0 Replies Latest reply on Aug 3, 2016 4:52 AM by happyhippo

    jBPM 6.x - no complete rollback after exception in ServiceTask triggered by Quartz-Timer

    happyhippo

      Greetings,

       

      a neat feature of the jBPM engine is the ability to rollback the process, if an exception occured in a script/servicetask (the transaction does not get commited). That makes it easy to fix the error and retry.

       

      This does not happen with (Quartz) One-Shot-Timers. (We use jBPM 6.4, but the problem exists in previous releases as well).

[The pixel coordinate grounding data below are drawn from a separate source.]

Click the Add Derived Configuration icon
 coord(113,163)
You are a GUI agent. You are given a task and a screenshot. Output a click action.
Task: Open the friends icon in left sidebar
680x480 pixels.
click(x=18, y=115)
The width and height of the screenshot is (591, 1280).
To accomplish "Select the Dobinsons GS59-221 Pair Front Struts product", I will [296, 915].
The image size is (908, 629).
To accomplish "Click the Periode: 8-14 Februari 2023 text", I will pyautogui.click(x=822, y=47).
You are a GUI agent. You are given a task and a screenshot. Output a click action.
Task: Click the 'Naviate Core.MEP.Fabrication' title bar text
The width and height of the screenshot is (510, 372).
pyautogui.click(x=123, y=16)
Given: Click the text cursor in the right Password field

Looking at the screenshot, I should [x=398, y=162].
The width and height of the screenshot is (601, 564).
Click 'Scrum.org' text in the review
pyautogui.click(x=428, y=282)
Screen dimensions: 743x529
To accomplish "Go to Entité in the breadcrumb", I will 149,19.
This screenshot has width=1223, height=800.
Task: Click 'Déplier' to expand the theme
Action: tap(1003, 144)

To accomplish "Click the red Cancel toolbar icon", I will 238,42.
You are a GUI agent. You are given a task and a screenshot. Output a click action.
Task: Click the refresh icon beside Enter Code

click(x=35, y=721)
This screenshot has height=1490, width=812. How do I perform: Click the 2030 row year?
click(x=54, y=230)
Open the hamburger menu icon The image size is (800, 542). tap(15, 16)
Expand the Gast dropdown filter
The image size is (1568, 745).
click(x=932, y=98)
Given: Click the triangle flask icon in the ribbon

      Maciej already fixed a similar bug ([JBPM-5024] error after timer causes the process to abort - JBoss Issue Tracker), that lead to the process being aborted in case of an exception after timers.

       

      A little pieces of code:

       

      How a Quartz-Timer gets executed:

      QuartzSchedulerService.QuartzJob:

       

      public void execute(JobExecutionContext quartzContext) throws JobExecutionException {

        TimerJobInstance timerJobInstance = (TimerJobInstance) quartzContext.getJobDetail().getJobDataMap().get("timerJobInstance");

         try {

        ((Callable<Void>)timerJobInstance).call();

        } catch (Exception e) {

      [this branch will not be entered]

      ....

       

      What gets executed further down in TimerManager.ProcessJob:

       

      public void execute(JobContext c) {

      ..

      try {

      ...

      ((InternalProcessRuntime) kruntime.getProcessRuntime()).getSignalManager().signalEvent(processInstanceId,

         "timerTriggered", ctx.getTimer());

      ...

      } catch (Throwable e) {

         logger.error("Error when executing timer job", e);

      [why dont we just throw e?]

      }

       

      As you can see, a timer causes the engine to simply signal the process. When the process continues then and there happens an exception after it, the exception never gets caught or thrown upwards the callstack.

       

      Implications:

      The process is being rolled back correctly due to the abortion of the transaction, but the quartz-timer can not handle the exception and mark the timer as incorrect - instead it behaves as everything was fine. Because of the missing feedback we can not programatically analyze the error and the still running process might be running until doomsday without anybody noticing

       

      Is there a reason for this behavior, or potentially a bug?

      A workaround might be to replace

       

      ((Callable<Void>)timerJobInstance).call();

       

      with the code to directly signal the process the "timerTriggered".